=== SET PROBLEM ===
Copy out, in full and word for word, the text below containing the publication details and preface of a book on Russia in 1837.

=== TEXT SHOWN ===
========
You must not circulate this work in any other form and you must impose this same condition on any acquirer

Published in the United States of America by Oxford University Press 198 Madison Avenue, New York, NY 10016, United States of America

British Library Cataloguing in Publication Data Data available

Library of Congress Control Number: 2020949424

ISBN 978–0–19–882635–4

DOI: 10.1093/oso/9780198826354.001.0001

Printed and bound by CPI Group (UK) Ltd, Croydon, CR0 4YY

Links to third party websites are provided by Oxford in good faith and for information only. Oxford disclaims any responsibility for the materials contained in any third party website referenced in this work.

Preface

Someone offering a book about Russia in 1837 has some explaining to do. People familiar with the Russian past will recall that Alexander Pushkin, Russia’s greatest poet, was killed in a duel that year. Some perhaps know that Russia’s first railway appeared then as well. But most would be hard-pressed to identify much else of note. Other years in Russian history would seem better candidates for the kind of ‘year book’ that has become so prominent in popular historical works.1 Yet the central task of this book is to demonstrate precisely that 1837, despite initial appearances to the contrary, was exceptionally eventful and consequential for Russian history, and that—exaggerating slightly—one cannot really comprehend Russia without understanding this year.
========
=== DATASET RECORDS ===
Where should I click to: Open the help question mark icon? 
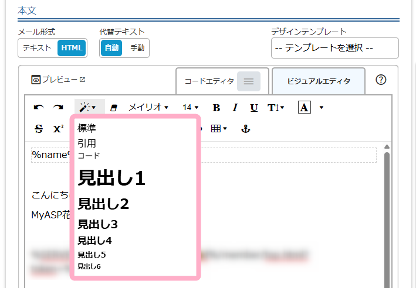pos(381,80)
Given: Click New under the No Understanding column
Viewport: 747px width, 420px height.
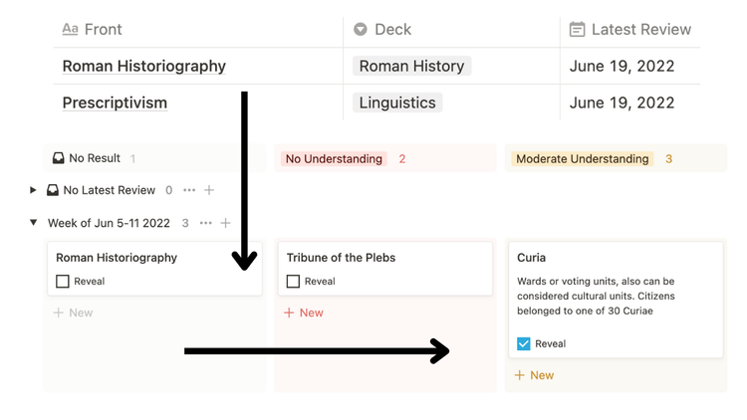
========
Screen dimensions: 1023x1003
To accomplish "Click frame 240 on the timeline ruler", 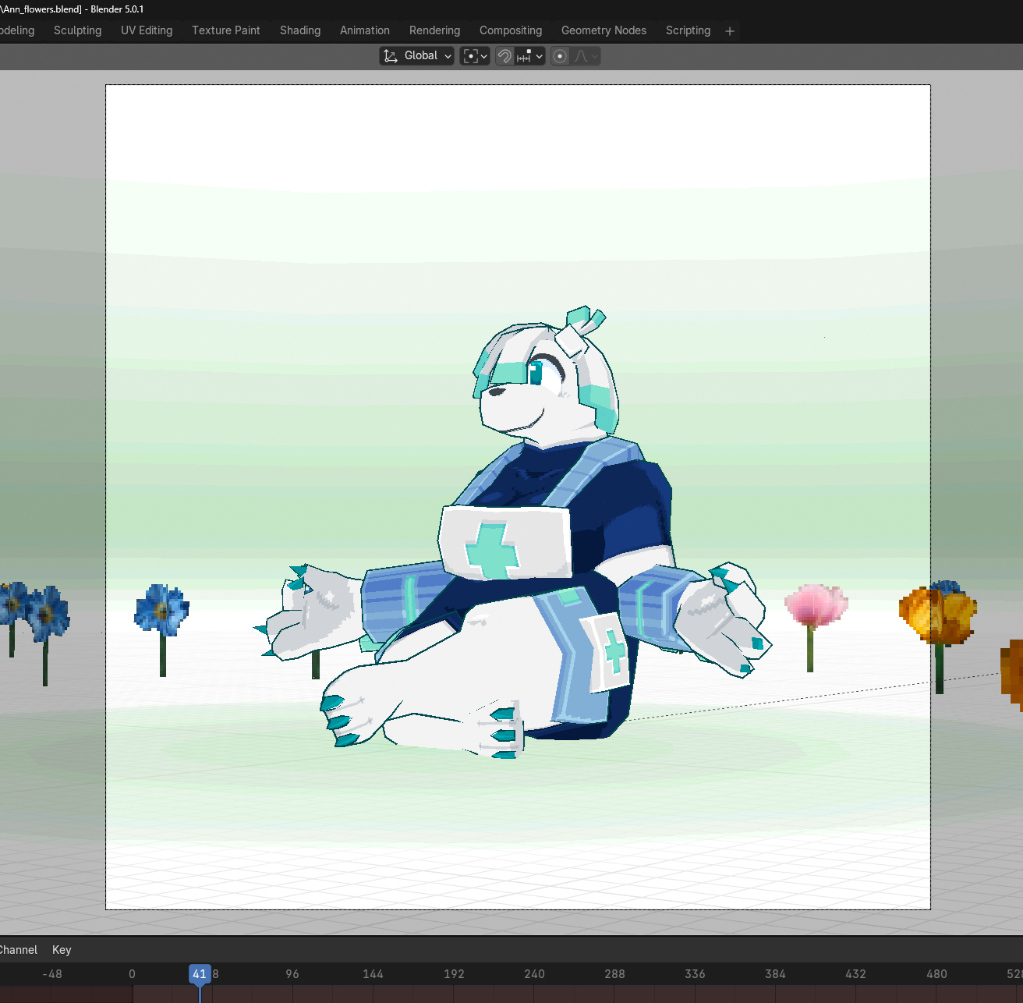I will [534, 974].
========
=== RIGHT ANSWER ===
You must not circulate this work in any other form and you must impose this same condition on any acquirer

Published in the United States of America by Oxford University Press 198 Madison Avenue, New York, NY 10016, United States of America

British Library Cataloguing in Publication Data Data available

Library of Congress Control Number: 2020949424

ISBN 978–0–19–882635–4

DOI: 10.1093/oso/9780198826354.001.0001

Printed and bound by CPI Group (UK) Ltd, Croydon, CR0 4YY

Links to third party websites are provided by Oxford in good faith and for information only. Oxford disclaims any responsibility for the materials contained in any third party website referenced in this work.

Preface

Someone offering a book about Russia in 1837 has some explaining to do. People familiar with the Russian past will recall that Alexander Pushkin, Russia’s greatest poet, was killed in a duel that year. Some perhaps know that Russia’s first railway appeared then as well. But most would be hard-pressed to identify much else of note. Other years in Russian history would seem better candidates for the kind of ‘year book’ that has become so prominent in popular historical works.1 Yet the central task of this book is to demonstrate precisely that 1837, despite initial appearances to the contrary, was exceptionally eventful and consequential for Russian history, and that—exaggerating slightly—one cannot really comprehend Russia without understanding this year.